Hi all,
CI Tests are working
Run on Minidump
git clone https://github.com/dbpedia/extraction-framework.git
cd dump
mvn test
Configure tests
https://github.com/dbpedia/extraction-framework/blob/master/dump/src/test/resources/dbpedia-specific-ci-tests.ttl
currently is this here:
validator:dissallowed_chars
a v:IRI_Validator ;
rdfs:comment """Dissallowed in URIs, cf. https://www.ietf.org/rfc/rfc3987.txt: Systems accepting IRIs MAY also deal with the printable characters in US-ASCII that are not allowed in URIs, namely "<", ">", '"', space, "{", "}", "|", "\", "^", and "`", in step 2 above. If these characters are found but are not converted, then the conversion SHOULD fail. Please note that the number sign ("#"), the percent sign ("%"), and the square bracket characters ("[", "]") are not part of the above list and MUST NOT be converted. """ ;
v:doesNotContain "<" , ">", "\"" , " ", "{", "}", "|", "\\", "^" , "`" .

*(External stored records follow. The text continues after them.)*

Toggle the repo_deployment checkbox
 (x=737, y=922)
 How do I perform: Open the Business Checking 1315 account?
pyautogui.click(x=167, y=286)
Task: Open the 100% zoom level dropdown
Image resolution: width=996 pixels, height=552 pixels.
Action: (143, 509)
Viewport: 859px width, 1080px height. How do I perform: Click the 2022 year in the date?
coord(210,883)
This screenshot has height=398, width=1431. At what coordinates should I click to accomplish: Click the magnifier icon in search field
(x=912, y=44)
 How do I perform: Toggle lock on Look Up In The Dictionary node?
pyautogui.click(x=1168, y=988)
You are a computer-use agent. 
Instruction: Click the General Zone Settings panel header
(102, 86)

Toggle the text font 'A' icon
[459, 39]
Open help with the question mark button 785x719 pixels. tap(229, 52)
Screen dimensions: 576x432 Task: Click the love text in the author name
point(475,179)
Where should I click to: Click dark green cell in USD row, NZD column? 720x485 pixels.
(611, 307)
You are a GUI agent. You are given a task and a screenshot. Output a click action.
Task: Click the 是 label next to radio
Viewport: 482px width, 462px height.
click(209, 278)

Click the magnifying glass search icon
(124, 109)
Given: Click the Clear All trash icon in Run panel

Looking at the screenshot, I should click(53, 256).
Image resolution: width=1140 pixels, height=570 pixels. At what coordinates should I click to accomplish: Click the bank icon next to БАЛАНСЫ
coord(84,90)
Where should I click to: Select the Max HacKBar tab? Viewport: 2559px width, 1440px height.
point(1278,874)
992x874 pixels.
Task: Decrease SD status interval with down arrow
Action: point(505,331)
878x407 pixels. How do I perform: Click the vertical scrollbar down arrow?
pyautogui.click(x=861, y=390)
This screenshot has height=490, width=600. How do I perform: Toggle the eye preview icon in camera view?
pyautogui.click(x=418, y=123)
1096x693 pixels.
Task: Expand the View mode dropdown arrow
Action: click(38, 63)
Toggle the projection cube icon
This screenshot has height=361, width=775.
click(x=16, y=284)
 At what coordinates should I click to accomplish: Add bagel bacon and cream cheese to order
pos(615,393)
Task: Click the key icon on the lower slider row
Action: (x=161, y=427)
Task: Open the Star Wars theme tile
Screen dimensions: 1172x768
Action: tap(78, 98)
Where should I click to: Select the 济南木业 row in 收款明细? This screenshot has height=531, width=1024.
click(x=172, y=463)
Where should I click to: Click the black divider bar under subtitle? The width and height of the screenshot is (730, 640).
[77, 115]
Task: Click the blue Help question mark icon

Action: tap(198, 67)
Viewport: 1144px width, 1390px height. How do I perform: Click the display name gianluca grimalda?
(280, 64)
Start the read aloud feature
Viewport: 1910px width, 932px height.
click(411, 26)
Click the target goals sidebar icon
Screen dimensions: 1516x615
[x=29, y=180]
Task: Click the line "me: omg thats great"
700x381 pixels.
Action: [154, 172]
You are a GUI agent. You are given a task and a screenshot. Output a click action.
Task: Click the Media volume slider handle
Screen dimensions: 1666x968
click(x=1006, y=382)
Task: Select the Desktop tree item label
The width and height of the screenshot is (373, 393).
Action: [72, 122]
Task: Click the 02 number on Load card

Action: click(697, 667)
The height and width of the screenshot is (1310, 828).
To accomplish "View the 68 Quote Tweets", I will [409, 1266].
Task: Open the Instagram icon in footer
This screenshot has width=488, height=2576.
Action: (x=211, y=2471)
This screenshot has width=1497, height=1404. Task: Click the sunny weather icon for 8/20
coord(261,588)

validator:dbpedia_resource_delims
a v:IRI_Validator ;
rdfs:comment """
1. gen-delims are not allowed, except ":" and "@" per rfc3987
"ipchar = iunreserved / pct-encoded / sub-delims / ":" / "@" "
2. sub-delims are allowed:
These are allowed in DBpedia Uris, so we check that they are not encoded
sub-delims = "%21", "%24", "%26", "%27", "%28", "%29", "%2A", "%2B", "%2C", "%3B", "%3D"
sub-delims = "!", "$", "&", "'", "(", ")", "*", "+", ",", ";", "="
reserved gen-delims from above """ ;
v:doesNotContain "?", "#", "[", "]" ;
v:doesNotContain "%21", "%24", "%26", "%27", "%28", "%29", "%2A", "%2B", "%2C", "%3B", "%3D" .
Extend the minidump
Add more Wikipedia articles to the minidump here:
Results
Cov_s: 1.0 ( 5 triggered of 5 total ), Success_rate_s: 1.0 ( 5 )
Cov_p: 1.0 ( 33 triggered of 33 total ), Success_rate_p: 1.0 ( 33 )
Cov_o: 0.9464286 ( 106 triggered of 112 total ), Success_rate_o: 1.0 ( 106 )
Cov: 0.98214287
This will end faulty URIs and datatypes